Our last book club meeting of the year 2017
The Festive One, is next Thursday 14 December.
Special Christmas time of 3.30pm
Please
bring your favourite Christmas reading, if you have one, and a little
plate of snacks/sweet or savoury, or a bottle of fizz.
I
have Jo’s selection of books for the January 2018 meeting which I have
printed below. Have a look at them and we can then choose the book on
Thursday.
Jackie
I
have actually opted for 4 books; two by women and two by men. Books
written by incredibly intrepid travellers, both through life and through
adventure. Tales of Derring-do and “gung-honess” (is there such a
word?). I have enjoyed them immensely – hope the bookclub also enjoys.
Jo B x They are:
Jupiter's Travels -Ted Simon's astonishing 4 year motorbike journey around the world
The book that inspired Ewan McGregor's Long Way Round
In
the late 1970s Ted Simon set off on a Triumph and rode 63,000 miles
over four years through fifty-four countries in a journey that took him
around the world. Through breakdowns, prison, war, revolutions,
disasters and a Californian commune, he travelled into the depths of
fear and reached the heights of euphoria.
He
met astonishing people and was treated as a spy, a welcome stranger and
even a god. For Simon the trip became a journey into his own soul, and
for many others - including bikers Charley Boorman and Ewan McGrergor -
it provides an inspiration they will never forget.
Brought
up in England by a German mother and a Romanian father, Ted Simon found
himself impelled by an insatiable desire to explore the world. It led
him to abandon an early scientific career in favour of journalism, and
he has worked for several newspapers and magazines on Fleet Street and
elsewhere. Ted Simon is also the author of Riding Home and The Gypsy in
Me.
A
fascinating story about one man's perilous journey across the Atlantic
in a tiny open dinghy, to prove his theories that castaways could
survive on only fish (from whose insides a certain amount of fresh water
is procured), plankton, rainwater and a small amount of seawater. Dr
Bombard was influenced by the Kon-Tiki expedition of 1947, but unlike
that famous voyage, Bombard's trip is now largely forgotten, though it
caused a sensation at the time in 1952.
Paula McLain – Circling the Sun
Beryl wrote a book about her trans-Atlantic flight called “West with the Night?” which was heralded by Hemingway, is available online.
As
a young girl, Beryl Markham was brought to Kenya from Britain by
parents dreaming of a new life. For her mother the dream quickly turned
sour, and she returned home; Beryl was brought up by her father, who
switched between indulgence and heavy-handed authority, allowing her
first to run wild on their farm then incarcerating her in the classroom.
The
scourge of governesses and a serial absconder from boarding school, by
the age of 16 Beryl had been catapulted into a disastrous marriage - but
it was in facing up to this reality that she took charge of her own
destiny.
Scandalizing
high society with her errant behaviour, she left her husband and became
the first woman ever to hold a professional racehorse trainer's
licence. After falling in with the notoriously hedonistic and gin-soaked
Happy Valley set, Beryl soon became embroiled in a complex love
triangle with the writer Karen Blixen and big-game hunter Denys Finch
Hatton (immortalized in Blixen's memoir Out of Africa).

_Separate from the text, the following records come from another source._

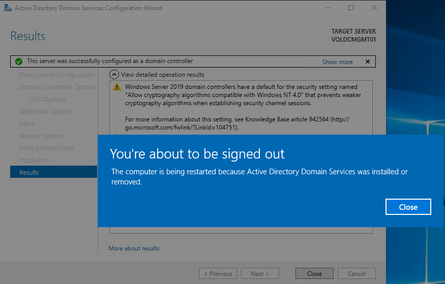Select the Results step in sidebar
The height and width of the screenshot is (284, 445).
point(29,172)
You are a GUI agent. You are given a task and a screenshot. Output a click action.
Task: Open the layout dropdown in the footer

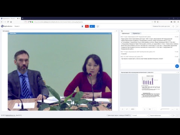pos(161,116)
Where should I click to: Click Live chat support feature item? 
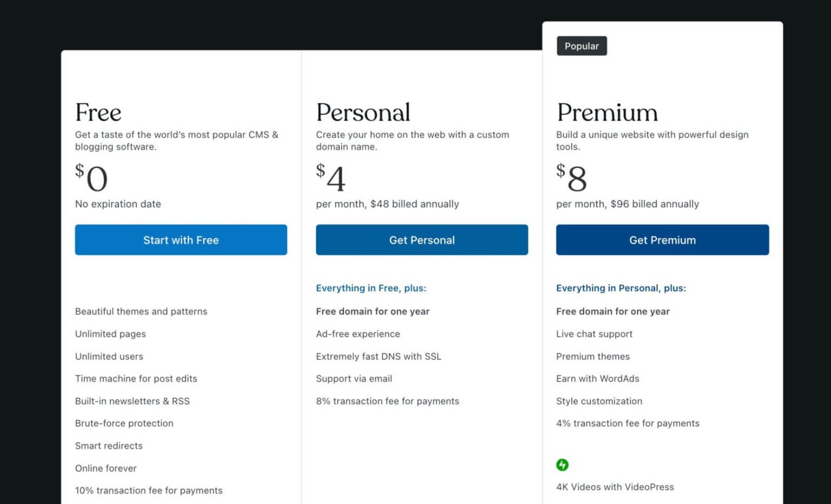(x=594, y=334)

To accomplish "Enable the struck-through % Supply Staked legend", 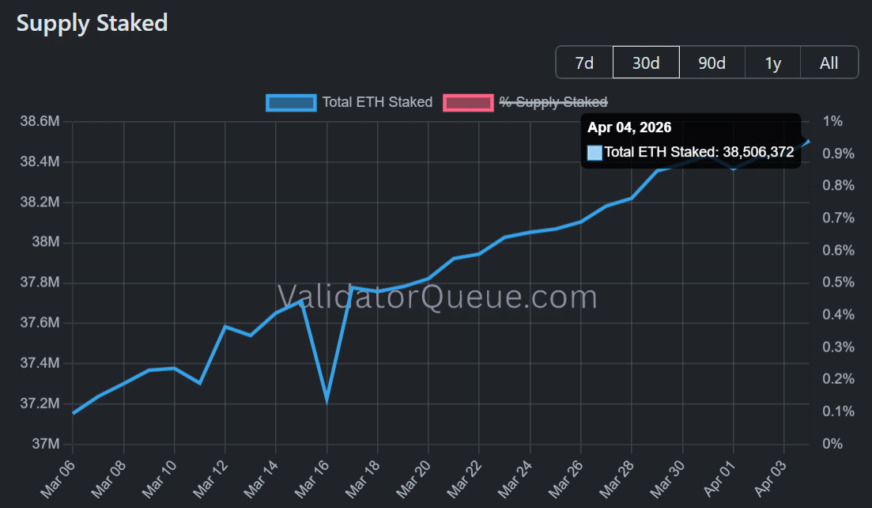I will click(553, 102).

It was this unhappy affair which set tragedy in motion while awakening Beryl to her truest self and to her fate: to fly.
After
her husband died of cancer, 57-year-old Rosie set off to run around the
world, raising money in memory of the man she loved. Followed by
wolves, knocked down by a bus, confronted by bears, chased by a naked
man with a gun and stranded with severe frostbite, Rosie's breathtaking
20,000-mile solo journey is as gripping as it is inspiring. Rosie's solo run around the world started out of sorrow and heartache and a wish to turn something around.
Heartbroken
when she lost her husband to cancer, Rosie set off from Wales with
nothing but a small backpack of food and equipment, and funded by the
rent from her little cottage. So began her epic 5-year journey that
would take her 20,000 miles around the world, crossing Europe, Russia,
Asia, Alaska, North America, Greenland, Iceland, and back into the UK.
On
a good day she'd run 30 miles, on a bad day she'd only manage 500
yards, digging herself out of the snow at -62 degrees C, moving her cart
inches at a time. Every inch, every mile, was a triumph, a celebration
of life, and 53 pairs of shoes later Rosie arrived home to jubilant
crowds in Tenby, Wales.
Remember, Book Club is always on the 3rd Thursday of the month. All meetings, unless notified, are at Pam’s at 2.30.